OK.
I am thinking that there are two overlapping conditions.
One is the moral and the other is the amoral.
Let's start with the latter. Life is not moral. It is dynamic and relational. It involves symbiosis, parasitism and the ingestion of the dead. Life flows from the currently living to the future living. It is like time. We cannot own it. We have no right to it. It just is. Life builds on death. Evolution, another amoral process, binds life and death together. The conditions of the environment (including predator/prey relationships) determine what works and what doesn't... change arises through successes and failures. That which does not change is not alive. Creatures who did not have to seek food or escape predation would not need brains. The ideal world would be a world without sentience. Sentience is part of the process for dealing with challenges.
All lives and dies.
All consumes and is consumed.
All suffer at times.
All seek to flourish.
Power resides largely external to the being.
All life is in this condition. Including humans.

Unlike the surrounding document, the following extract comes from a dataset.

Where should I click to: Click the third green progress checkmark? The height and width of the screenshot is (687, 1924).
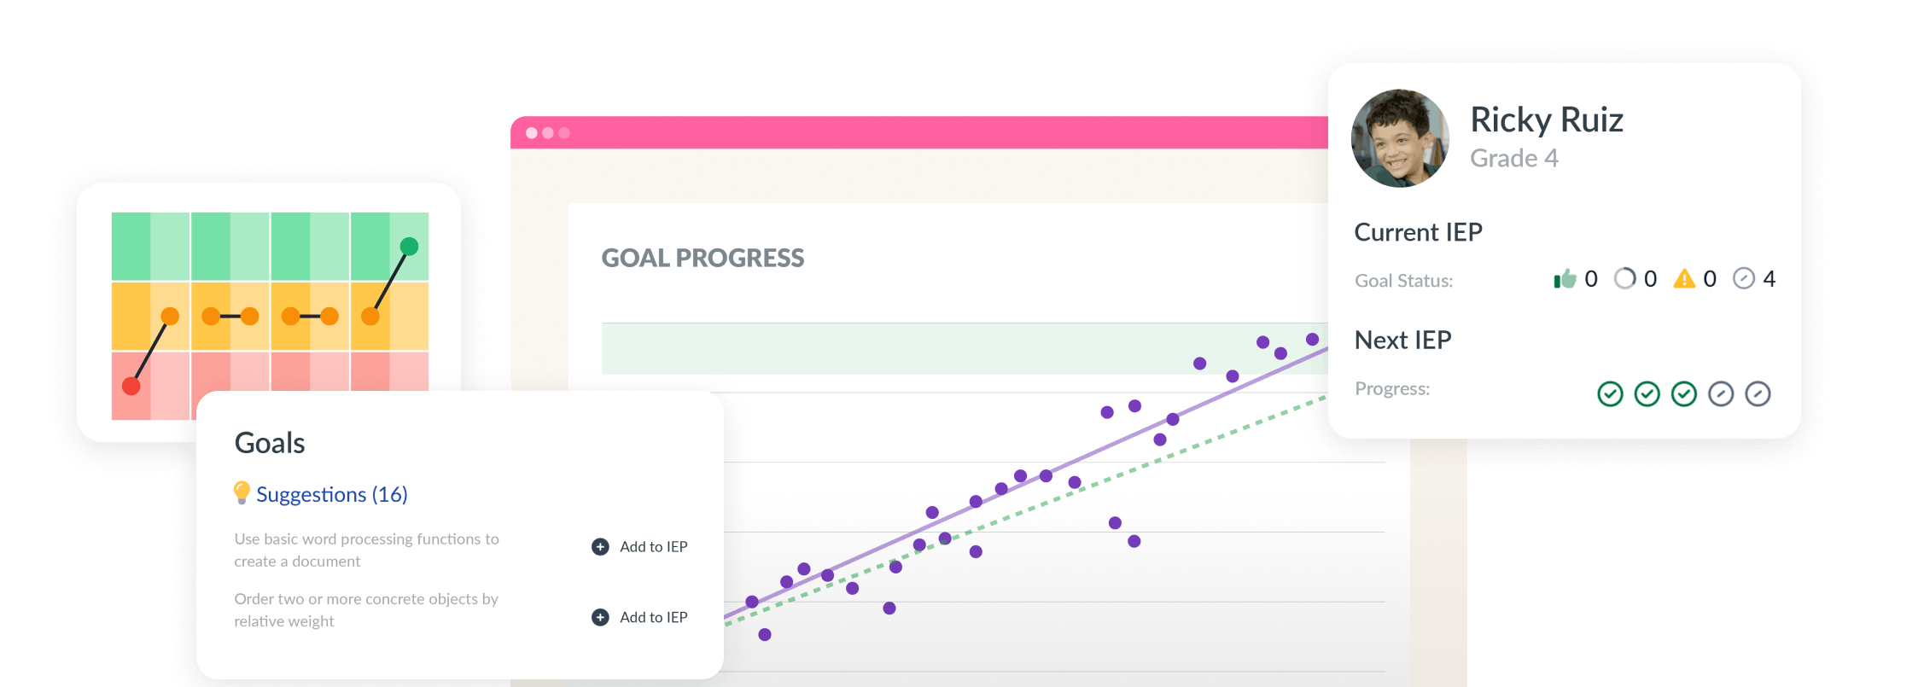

But humans have - through abstract thought (enabled by writing) and technology - sought to distance themselves from it - to lessen the environmental impacts. Clothing and fire and shelter mean temperature matters less. Food stores mean travel to and life in inhospitable realms is possible. Killing technologies and buildings extracted us to large part from the cycle of being eaten. Morality can extract us from the cycle of killing. Medicine can relieve suffering and extend life - offering the 'ideal' of extending life more and more... even indefinitely.
We are in part techno-beings. We are in part moral beings.
Because we have reduced the power of the external conditions over us and increased our power over other life forms we have created a certain incommensurability.
There is a disconnect between us - at a certain conceptual level - and other life forms, over whom we wield power.
This imposes a certain responsibility. He have the button - all the buttons - and have to consider carefully whether we press.
We have (well, we don't yet but think we could or should have) the power to change all animals to fit our image of what moral life is.
We think, baboons are miserable in their very hierarchical groups. Deer suffer when they are eaten. Tiny baby fish don't live more than a few seconds, minutes or hours before they are killed.There is all this pain! We must end it!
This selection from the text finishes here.